(Roughly) Daily


From the web site of PopCap, makers of the popular videogame, Bejeweled 2:

On March 23, 2009 Mike [Leyde, a 56-year old steel contractor from Riverside, California] became the first person on Earth – and quite possibly the first in the universe – to “beat” Bejeweled 2, a game that hundreds of millions of people have enjoyed but never “completed.”  Mike achieved the highest score that the game is capable of processing: 2,147,483,647. Yes, you’re reading that correctly – after 2,205 hours and 51 minutes, Mike collected his 4,872, 229th gem and his score totaled more than 2.147 BILLION points!

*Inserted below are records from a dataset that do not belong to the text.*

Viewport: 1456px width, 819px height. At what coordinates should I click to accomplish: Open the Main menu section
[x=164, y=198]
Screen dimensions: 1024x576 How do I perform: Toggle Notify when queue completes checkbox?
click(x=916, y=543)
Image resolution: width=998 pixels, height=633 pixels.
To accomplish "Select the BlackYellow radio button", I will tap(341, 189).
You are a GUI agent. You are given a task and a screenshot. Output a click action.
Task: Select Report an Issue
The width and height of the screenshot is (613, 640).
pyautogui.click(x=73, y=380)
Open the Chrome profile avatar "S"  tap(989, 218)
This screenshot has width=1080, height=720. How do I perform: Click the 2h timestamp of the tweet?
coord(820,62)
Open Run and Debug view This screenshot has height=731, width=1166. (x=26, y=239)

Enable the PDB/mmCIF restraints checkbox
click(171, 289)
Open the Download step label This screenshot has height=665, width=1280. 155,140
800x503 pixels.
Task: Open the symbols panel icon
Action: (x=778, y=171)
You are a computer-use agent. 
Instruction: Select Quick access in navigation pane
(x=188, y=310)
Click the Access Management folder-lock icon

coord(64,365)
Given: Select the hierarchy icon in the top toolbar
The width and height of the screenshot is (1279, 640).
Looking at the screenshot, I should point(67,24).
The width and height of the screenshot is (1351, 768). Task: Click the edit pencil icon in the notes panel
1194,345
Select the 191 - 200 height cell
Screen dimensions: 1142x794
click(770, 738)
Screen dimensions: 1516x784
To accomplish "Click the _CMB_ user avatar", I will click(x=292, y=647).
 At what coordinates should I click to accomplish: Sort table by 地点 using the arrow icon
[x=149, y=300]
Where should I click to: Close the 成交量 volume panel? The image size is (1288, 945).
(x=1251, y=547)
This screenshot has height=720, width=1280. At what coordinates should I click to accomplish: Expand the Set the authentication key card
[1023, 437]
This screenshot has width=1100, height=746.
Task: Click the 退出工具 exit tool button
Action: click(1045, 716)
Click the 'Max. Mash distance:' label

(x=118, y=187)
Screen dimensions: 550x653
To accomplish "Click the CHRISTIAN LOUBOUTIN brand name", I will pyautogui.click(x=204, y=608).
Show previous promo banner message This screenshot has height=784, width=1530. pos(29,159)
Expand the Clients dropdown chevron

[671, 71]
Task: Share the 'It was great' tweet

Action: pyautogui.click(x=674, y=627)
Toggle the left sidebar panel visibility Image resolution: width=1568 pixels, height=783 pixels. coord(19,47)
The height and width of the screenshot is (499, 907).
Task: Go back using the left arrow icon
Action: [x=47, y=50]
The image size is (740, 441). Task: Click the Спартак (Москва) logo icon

Bejeweled co-creator and PopCap co-founder and chief technology officer Brian Fiete explains, “the highest score the game is capable of calculating is 2,147,483,647; that’s 2 to the 31st power minus 1. We had to give the game some sort of maximum displayable score, and figured that was high enough, no one would ever get that many points. When Mike collected that next gem match, the additional 2,200 points would have put his score above the maximum ‘calculable’ score, and much like some of the original arcade games, it caused his score to ‘flip around’ to a negative number. Well, the game’s code wasn’t designed to display a negative number so it just showed a blank where the score should be!”

To put Mike’s 2,200-hour-over-three-years investment into perspective: it’s the equivalent of eight hours a day, five days a week for a year.

As we step outside for some fresh air, we might recall that it was on this date in 1952 that Geoffrey Dummer read a paper at the US Electronic Components Symposium, at the end of which he observed:

With the advent of the transistor and the work on semi-conductors generally, it now seems possible to envisage electronic equipment in a solid block with no connecting wires. The block may consist of layers of insulating, conducting, rectifying and amplifying materials, the electronic functions being connected directly by cutting out areas of the various layers.

This is now generally agreed to have been the first public description of an integrated circuit– the architectural foundation of PCs, game machines, and essentially all modern electronic devices.